Effect of acute and repeated versus sustained administration of the 5-HT1A receptor agonist ipsapirone: electrophysiological studies in the rat hippocampus and dorsal raphe

Abstract

The present study was aimed at examining the adaptation of presynaptic 5-HT_1A autoreceptors in the dorsal raphe and of postsynaptic 5-HT_1A receptors in the dorsal hippocampus during long-term administration of the 5-HT_1A receptor agonist ipsapirone given either repeatedly or in a sustained fashion. Concurrent microiontophoretic application of ipsapirone did not attentuate the suppressant effect of 5-hydroxytyptamine (5-HT) on 5-HT neurons, but markedly decreased it when co-applied on CA₃ pyramidal neurons in the dorsal hippocampus.

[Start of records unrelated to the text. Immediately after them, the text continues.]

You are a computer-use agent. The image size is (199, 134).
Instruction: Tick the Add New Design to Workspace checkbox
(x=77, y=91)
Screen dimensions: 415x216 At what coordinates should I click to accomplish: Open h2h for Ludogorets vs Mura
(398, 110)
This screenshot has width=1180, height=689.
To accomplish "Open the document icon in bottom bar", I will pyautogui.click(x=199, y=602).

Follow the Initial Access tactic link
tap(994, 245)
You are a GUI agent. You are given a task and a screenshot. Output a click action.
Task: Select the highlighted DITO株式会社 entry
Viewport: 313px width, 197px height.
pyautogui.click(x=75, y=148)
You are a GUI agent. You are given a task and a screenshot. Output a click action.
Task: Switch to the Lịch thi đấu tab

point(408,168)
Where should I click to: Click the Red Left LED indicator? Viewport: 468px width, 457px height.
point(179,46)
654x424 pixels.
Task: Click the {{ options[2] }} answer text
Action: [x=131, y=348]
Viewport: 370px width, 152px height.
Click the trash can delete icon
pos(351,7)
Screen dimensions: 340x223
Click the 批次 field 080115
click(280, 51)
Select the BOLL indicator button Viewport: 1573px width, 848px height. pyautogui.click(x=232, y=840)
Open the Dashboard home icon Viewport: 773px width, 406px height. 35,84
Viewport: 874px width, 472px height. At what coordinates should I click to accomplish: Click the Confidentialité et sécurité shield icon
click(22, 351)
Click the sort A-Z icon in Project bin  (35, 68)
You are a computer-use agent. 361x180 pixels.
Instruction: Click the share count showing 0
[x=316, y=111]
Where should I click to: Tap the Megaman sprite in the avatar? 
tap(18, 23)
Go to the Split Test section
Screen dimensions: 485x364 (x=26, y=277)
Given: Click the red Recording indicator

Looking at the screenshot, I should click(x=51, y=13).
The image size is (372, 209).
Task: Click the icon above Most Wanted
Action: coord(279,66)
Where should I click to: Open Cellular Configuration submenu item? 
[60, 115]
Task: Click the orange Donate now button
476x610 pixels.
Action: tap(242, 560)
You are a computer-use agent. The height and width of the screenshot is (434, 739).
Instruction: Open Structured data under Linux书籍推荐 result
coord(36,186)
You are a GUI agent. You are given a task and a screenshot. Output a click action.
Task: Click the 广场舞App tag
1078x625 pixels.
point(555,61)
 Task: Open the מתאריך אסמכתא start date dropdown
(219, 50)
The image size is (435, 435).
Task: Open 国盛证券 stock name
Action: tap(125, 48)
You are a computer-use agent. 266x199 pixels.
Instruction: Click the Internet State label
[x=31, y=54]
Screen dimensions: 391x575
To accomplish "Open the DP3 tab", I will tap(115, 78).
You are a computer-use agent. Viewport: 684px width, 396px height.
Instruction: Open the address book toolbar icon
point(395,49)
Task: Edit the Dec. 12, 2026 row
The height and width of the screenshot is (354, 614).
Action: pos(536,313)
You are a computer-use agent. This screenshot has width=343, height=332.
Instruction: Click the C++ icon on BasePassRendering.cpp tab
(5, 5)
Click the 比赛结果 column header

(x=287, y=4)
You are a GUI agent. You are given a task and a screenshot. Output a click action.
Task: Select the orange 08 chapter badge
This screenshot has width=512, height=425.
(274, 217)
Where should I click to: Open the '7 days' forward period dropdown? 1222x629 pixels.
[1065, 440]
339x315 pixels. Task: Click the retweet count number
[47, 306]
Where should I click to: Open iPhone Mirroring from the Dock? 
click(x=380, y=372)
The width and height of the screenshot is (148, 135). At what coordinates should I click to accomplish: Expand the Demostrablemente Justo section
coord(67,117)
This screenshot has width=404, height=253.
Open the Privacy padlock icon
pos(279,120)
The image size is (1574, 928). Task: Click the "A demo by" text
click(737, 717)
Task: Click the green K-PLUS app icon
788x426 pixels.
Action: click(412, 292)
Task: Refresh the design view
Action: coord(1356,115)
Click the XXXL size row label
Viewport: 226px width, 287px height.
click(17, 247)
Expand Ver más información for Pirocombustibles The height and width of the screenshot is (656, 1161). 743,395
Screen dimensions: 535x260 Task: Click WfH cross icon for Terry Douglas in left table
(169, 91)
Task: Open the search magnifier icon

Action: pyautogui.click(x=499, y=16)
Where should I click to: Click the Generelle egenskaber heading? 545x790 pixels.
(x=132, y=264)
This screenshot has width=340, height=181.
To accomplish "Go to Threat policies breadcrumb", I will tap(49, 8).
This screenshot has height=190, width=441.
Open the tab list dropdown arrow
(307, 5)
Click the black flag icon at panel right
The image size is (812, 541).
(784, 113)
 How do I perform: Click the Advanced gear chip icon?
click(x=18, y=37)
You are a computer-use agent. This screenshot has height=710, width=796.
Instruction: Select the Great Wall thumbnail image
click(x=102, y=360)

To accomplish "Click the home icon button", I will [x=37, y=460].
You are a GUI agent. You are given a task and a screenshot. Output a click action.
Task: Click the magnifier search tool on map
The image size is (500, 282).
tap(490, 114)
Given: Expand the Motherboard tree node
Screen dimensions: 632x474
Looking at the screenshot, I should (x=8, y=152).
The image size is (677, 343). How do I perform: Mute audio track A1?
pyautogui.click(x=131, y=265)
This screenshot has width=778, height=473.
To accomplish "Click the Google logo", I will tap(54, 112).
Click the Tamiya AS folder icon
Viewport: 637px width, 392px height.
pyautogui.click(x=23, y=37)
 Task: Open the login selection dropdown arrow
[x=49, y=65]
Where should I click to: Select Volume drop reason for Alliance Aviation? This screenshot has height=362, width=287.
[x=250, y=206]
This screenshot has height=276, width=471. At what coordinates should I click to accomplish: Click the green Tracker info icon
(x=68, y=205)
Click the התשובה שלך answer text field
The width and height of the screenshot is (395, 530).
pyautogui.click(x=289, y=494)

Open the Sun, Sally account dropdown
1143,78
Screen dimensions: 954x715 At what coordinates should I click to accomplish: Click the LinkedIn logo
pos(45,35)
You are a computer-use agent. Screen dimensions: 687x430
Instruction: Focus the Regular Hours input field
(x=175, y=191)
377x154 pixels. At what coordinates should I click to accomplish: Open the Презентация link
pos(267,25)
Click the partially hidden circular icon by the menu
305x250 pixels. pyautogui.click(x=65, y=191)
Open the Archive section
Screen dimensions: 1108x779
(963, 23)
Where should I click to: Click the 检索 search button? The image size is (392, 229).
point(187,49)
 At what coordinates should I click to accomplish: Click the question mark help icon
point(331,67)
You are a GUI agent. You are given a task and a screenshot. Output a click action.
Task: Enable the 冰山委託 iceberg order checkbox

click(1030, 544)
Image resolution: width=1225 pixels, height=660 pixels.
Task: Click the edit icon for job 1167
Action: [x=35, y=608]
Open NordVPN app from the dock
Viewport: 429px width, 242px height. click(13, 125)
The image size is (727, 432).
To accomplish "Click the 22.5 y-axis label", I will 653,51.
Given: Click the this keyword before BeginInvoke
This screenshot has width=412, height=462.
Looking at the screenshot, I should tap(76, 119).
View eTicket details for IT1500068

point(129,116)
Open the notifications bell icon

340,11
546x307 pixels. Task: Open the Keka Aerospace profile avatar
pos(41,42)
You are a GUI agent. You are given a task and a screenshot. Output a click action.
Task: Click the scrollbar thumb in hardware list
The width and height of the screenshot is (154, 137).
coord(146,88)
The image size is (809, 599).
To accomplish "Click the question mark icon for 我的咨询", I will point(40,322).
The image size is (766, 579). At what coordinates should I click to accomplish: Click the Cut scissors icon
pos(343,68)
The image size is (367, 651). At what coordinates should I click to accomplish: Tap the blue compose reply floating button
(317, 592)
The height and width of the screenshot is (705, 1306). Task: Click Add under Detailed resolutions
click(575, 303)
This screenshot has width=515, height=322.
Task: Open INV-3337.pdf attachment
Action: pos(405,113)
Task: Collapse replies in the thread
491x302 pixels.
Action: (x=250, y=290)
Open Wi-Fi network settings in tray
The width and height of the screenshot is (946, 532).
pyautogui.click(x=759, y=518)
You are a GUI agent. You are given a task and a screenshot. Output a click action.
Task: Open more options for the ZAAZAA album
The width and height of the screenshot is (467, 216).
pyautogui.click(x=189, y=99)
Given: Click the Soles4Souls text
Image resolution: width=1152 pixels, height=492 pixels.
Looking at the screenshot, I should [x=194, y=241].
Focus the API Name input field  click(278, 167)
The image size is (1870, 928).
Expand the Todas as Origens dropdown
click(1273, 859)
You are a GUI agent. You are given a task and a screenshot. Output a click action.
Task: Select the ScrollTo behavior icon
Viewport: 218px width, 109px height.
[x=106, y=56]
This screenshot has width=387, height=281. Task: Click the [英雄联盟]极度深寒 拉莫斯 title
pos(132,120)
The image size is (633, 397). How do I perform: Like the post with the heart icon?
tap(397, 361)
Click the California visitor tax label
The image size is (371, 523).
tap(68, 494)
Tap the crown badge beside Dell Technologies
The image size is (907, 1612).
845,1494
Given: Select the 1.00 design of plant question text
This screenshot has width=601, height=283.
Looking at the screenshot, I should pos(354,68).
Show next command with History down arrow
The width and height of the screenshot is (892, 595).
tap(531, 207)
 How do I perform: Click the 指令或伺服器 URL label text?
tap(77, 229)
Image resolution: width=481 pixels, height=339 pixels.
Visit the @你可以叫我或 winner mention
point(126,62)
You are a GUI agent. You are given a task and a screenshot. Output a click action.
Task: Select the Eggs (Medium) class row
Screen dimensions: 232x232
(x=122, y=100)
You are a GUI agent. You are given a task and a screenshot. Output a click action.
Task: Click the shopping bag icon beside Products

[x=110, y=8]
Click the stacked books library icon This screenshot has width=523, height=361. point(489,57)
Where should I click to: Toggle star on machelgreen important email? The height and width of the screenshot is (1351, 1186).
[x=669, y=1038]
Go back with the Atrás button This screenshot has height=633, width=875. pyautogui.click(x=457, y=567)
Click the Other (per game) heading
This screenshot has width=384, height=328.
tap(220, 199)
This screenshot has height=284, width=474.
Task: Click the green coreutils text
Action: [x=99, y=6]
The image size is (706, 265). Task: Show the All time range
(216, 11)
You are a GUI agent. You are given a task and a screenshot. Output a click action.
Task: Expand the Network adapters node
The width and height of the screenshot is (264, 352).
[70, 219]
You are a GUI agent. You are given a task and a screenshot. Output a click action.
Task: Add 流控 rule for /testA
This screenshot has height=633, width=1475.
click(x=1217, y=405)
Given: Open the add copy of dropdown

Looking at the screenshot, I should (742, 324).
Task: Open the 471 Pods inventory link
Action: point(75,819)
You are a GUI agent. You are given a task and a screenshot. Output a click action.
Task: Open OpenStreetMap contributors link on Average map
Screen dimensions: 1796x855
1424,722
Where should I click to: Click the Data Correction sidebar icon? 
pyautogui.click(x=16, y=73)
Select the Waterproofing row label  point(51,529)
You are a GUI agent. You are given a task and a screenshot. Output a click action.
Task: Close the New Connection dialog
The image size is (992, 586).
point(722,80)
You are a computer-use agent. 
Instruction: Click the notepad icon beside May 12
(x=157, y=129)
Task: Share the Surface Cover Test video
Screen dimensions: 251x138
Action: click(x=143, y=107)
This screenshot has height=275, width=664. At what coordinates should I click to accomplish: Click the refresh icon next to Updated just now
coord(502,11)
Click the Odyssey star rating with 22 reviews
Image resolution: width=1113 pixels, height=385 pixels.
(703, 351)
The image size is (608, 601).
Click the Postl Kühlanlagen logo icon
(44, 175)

Thus, ipsapirone acted as a full agonist in the dorsal raphe and as a partial agonist in the dorsal hippocampus. Ipsapirone (15 mg/kg/day, s.c. × 2 days) delivered by osmotic minipumps markedly decreased the firing activity of the dorsal raphe 5-HT neurons. After 14 days of treatment, there was a complete recovery of their firing activity and a desensitization of their somatodendritic 5-HT_1A autoreceptors, as assessed using microiontophoretic applications of 5-HT and 8-hydroxy-2(di-n-propylamino)tetraline (8-OH-DPAT) onto 5-HT neurons. The same degree of desensitization was obtained when ipsapirone was administered with repeated injections (7.5 mg/kg b.i.d., s.c. × 14 days). In contrast, the two modalities of ipsapirone adminsitration left unaltered the responsiveness of CA₃ pyramidal neurons to microiontophoretic applications of 5-HT and 8-OH-DPAT. In conclusion, long-term administration of ipsapirone most likely increases 5-HT neurotransmission by enhancing the tonic activation of postsynaptic 5-HT_1A receptors. Therefore, the use of sustained release preparation of 5-HT_1A receptor agonists should not alter their therapeutic effectiveness in anxiety and affective disorders since the same effects on 5-HT_1A receptor functions were produced in this rat model by the sustained and the repeated modes of administration of ipsapirone.